-------- RECORDS FOR THE EXERCISE --------
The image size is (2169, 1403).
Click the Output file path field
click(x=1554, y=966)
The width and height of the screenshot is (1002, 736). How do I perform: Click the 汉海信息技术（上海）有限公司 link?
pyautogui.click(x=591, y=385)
--------
SHORT TASK -
Copy every one of the rows above word for word, without changing anything.

SOLUTION FOR THIS TASK -
The image size is (2169, 1403).
Click the Output file path field
click(x=1554, y=966)
The width and height of the screenshot is (1002, 736). How do I perform: Click the 汉海信息技术（上海）有限公司 link?
pyautogui.click(x=591, y=385)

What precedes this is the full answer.